Świetnie przyjmowane kolekcje, urzekające połączeniem brytyjskiego preppy i nieco odrealnionej stylistyki, spory poczet it bags (kojarzycie Alexę, Del Rey, Roxanne, Bayswater czy Willow?), nieustający wzrost wyników sprzedaży i cały czas rozrastająca się grupa gwiazd kochających markę. W ciągu pięciu lat rządów Emmy Hill Mulberry przeistoczyło się z szacownej, ale nieco zakurzonej firmy w jeden z najbardziej pożądanych brytyjskich brandów.
Choć trudno wyobrazić sobie lepszą ścieżkę rozwoju firmy, od przyszłego sezonu Mulberry będzie funkcjonować już pod innym kierownictwem. Zarówno przedstawiciele marki, jak i sama projektantka, nie chcą komentować decyzji o rezygnacji Brytyjki ze stanowiska dyrektor kreatywnej, wiadomo jednak, że powodem odejścia Hill są nieporozumienia dotyczące sposobu zarządzania firmą.

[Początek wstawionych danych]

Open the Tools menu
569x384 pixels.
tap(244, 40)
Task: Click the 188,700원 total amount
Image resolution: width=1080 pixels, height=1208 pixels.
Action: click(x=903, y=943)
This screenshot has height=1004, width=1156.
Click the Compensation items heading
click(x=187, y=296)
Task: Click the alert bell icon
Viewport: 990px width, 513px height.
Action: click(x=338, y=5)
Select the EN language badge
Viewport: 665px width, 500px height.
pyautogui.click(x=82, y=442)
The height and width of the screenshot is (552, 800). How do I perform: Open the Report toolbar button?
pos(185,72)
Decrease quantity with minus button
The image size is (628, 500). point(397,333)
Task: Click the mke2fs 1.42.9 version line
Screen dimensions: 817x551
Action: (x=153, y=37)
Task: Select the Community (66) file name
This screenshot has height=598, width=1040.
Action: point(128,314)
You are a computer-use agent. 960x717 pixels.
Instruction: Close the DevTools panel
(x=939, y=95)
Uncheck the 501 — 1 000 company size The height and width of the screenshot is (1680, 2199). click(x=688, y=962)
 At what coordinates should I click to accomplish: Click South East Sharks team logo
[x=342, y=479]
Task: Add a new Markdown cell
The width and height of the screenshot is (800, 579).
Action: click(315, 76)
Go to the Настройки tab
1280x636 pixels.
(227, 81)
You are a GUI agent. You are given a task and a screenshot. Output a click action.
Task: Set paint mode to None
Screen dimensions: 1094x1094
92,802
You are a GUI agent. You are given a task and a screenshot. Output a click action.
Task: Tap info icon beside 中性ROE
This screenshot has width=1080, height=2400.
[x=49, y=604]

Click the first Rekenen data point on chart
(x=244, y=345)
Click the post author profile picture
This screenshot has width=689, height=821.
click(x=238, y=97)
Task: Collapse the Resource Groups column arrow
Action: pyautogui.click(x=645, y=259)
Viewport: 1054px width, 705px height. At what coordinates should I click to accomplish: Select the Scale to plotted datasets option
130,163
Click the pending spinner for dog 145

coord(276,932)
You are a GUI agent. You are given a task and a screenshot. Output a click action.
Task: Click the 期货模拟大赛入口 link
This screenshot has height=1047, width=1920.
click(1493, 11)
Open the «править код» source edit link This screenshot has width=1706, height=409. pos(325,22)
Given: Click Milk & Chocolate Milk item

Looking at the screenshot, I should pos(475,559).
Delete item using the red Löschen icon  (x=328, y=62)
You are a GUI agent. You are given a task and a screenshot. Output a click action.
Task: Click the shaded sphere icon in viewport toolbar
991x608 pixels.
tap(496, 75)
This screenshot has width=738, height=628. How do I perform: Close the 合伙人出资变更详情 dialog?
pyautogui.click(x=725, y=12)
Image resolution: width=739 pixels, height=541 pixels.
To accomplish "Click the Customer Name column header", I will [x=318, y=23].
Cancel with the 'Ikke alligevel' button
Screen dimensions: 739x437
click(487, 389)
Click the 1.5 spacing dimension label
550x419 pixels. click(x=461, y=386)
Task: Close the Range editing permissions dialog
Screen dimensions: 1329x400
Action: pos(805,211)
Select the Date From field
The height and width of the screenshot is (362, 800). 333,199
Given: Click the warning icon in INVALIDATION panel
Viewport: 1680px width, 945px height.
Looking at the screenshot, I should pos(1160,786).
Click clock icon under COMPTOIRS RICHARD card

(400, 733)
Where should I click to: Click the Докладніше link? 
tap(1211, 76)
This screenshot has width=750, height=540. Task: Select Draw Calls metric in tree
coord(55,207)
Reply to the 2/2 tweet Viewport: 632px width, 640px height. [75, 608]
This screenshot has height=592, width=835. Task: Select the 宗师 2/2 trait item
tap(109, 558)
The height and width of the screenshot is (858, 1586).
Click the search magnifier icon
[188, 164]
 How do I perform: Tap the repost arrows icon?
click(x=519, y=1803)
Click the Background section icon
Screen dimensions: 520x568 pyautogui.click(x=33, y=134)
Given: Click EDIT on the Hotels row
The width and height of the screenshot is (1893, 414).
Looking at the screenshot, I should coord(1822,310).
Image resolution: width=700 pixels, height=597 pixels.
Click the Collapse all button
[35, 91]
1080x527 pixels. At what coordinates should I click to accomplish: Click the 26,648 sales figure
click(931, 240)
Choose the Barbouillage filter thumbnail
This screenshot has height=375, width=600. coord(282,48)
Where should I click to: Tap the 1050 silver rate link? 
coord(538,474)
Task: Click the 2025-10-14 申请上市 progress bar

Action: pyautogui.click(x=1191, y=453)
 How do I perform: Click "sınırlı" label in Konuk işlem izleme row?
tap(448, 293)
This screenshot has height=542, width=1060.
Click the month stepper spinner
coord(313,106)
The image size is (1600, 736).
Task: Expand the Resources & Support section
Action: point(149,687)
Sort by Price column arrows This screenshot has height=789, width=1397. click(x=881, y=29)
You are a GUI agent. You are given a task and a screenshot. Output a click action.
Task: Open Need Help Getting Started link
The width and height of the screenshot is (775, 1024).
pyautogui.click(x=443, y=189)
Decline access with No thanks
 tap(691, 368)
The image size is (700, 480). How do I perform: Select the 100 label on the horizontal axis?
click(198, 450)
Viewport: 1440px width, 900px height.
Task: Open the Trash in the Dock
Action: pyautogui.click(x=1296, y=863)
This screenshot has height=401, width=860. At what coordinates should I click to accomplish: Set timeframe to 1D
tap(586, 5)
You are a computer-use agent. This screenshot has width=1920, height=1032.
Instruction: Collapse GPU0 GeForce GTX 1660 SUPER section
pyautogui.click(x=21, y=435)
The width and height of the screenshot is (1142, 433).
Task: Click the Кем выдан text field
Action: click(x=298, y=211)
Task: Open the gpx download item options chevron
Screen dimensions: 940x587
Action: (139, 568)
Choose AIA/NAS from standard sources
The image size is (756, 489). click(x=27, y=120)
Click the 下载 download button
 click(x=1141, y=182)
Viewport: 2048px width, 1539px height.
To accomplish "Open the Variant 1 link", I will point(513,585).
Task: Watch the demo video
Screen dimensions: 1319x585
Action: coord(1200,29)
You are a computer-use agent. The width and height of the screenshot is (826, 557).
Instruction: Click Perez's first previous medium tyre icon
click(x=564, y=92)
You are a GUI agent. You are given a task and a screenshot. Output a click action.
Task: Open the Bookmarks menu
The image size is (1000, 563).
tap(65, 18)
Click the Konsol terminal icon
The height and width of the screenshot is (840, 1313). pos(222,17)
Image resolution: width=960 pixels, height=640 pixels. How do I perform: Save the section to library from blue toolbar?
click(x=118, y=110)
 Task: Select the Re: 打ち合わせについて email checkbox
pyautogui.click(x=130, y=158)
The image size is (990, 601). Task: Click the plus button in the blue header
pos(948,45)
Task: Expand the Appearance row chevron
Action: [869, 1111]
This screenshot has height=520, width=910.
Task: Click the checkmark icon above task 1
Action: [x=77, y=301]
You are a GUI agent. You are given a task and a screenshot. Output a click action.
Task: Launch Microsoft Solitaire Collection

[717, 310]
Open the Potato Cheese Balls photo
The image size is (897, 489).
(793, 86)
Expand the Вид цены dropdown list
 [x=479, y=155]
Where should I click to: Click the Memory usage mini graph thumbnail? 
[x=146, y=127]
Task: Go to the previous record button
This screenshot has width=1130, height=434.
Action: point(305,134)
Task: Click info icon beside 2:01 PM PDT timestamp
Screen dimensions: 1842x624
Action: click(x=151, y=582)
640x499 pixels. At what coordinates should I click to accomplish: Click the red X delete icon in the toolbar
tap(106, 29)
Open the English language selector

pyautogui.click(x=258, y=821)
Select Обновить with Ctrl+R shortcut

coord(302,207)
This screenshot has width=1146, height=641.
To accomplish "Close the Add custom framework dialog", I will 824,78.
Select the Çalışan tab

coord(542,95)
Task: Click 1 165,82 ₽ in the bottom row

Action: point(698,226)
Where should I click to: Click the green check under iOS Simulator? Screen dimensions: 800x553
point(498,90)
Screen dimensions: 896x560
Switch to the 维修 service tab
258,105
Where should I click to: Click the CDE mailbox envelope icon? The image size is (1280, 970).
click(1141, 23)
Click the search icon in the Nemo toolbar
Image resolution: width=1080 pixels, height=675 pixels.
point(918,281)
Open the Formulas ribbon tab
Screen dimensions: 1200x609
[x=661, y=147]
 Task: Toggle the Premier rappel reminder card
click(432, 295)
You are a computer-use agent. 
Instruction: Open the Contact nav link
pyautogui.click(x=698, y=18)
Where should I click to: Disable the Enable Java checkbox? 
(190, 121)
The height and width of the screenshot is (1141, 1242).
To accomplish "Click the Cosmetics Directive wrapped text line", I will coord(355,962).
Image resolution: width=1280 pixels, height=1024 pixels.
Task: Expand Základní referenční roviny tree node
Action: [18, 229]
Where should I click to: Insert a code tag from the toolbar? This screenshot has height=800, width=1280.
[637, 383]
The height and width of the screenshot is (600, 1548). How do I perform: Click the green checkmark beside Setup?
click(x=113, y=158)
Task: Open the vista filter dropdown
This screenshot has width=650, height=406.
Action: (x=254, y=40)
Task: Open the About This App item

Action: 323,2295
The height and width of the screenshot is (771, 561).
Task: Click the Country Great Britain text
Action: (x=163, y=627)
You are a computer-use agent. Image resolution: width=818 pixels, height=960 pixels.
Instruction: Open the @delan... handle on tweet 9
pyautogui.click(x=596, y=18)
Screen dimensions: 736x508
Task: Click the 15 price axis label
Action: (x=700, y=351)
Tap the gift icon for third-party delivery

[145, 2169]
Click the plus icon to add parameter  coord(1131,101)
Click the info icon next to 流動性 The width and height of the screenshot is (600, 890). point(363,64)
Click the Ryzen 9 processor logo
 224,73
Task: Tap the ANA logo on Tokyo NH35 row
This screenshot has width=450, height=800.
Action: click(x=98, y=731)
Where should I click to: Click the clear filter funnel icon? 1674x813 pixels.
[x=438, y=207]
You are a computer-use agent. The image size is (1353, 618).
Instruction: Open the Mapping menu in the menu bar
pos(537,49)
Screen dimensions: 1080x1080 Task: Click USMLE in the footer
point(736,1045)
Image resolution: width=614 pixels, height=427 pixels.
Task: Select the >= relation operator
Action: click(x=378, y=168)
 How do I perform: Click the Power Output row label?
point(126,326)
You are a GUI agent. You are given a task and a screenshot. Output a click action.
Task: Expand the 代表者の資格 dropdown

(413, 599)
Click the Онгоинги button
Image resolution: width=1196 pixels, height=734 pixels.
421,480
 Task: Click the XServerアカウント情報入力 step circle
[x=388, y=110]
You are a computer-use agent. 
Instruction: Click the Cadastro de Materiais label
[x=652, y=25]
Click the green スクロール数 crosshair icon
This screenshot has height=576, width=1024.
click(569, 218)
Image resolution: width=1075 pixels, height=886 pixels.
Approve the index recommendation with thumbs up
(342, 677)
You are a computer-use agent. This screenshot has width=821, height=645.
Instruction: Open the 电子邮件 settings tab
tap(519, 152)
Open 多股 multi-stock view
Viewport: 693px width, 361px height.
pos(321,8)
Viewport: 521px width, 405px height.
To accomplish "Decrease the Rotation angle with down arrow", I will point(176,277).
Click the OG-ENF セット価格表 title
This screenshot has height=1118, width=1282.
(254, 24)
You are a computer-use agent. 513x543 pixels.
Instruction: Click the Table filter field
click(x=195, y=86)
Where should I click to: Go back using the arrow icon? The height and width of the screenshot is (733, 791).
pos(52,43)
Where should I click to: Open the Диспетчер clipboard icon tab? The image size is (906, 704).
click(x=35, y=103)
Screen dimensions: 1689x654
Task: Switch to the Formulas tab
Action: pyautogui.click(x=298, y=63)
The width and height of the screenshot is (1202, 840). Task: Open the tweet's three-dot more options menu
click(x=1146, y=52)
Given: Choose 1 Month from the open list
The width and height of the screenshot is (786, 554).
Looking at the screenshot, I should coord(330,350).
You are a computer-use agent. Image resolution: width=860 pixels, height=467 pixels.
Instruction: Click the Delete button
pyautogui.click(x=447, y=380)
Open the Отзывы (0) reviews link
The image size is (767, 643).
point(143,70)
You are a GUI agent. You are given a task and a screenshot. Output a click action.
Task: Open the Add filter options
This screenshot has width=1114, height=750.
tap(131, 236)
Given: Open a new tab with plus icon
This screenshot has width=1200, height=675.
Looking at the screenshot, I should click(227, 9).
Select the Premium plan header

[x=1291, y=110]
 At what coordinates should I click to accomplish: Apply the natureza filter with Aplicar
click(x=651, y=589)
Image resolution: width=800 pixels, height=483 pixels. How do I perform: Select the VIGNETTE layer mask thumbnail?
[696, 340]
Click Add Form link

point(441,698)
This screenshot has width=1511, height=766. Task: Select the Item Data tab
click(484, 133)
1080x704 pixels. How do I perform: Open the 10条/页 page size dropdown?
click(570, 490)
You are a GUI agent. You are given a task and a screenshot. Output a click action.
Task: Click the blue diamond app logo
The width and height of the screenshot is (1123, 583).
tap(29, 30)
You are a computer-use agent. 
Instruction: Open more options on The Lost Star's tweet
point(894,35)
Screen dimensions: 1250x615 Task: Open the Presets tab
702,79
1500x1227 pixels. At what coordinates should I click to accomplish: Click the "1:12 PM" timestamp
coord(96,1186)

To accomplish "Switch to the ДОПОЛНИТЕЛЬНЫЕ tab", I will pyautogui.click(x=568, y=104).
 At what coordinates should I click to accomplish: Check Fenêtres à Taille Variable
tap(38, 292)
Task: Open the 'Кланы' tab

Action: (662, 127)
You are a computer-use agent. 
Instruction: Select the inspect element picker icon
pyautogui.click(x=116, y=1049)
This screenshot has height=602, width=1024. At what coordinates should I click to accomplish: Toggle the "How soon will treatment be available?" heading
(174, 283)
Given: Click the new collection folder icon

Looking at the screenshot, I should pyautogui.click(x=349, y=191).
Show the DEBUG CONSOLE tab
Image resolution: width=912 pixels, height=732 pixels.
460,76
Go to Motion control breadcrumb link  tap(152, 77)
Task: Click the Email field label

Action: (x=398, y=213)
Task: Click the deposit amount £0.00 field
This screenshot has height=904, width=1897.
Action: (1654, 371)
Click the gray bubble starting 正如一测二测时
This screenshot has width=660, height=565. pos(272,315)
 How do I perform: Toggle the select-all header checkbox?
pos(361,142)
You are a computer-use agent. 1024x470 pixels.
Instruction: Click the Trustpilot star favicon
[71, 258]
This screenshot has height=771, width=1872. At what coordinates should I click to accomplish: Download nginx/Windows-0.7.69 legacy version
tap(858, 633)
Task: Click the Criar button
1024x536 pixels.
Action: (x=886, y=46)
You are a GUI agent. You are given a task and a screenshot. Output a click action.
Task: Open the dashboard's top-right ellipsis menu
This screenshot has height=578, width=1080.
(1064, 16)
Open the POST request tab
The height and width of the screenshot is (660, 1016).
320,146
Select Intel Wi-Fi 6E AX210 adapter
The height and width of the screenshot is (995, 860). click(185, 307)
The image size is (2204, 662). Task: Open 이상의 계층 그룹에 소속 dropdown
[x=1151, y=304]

Meghan Collison w obiektywie Tima Walkera/Kampania Mulberry wiosna lat o2013/Emma Hill odchodzi ze stanowiska dyrektor kreatywnej Mulberry
Jak zwykle w branży mody, od razu pojawiły się także plotki o planowanym przejściu byłej projektantki Mulberry do amerykańskiego Coach, które poszukuje dyrektora kreatywnego po niedawnym rozstaniu z Reed’em Krakoff’em. Niezależnie od planów Emmy Hill możemy być jednak pewni, że dla Mulberry skończyła się właśnie pewna epoka.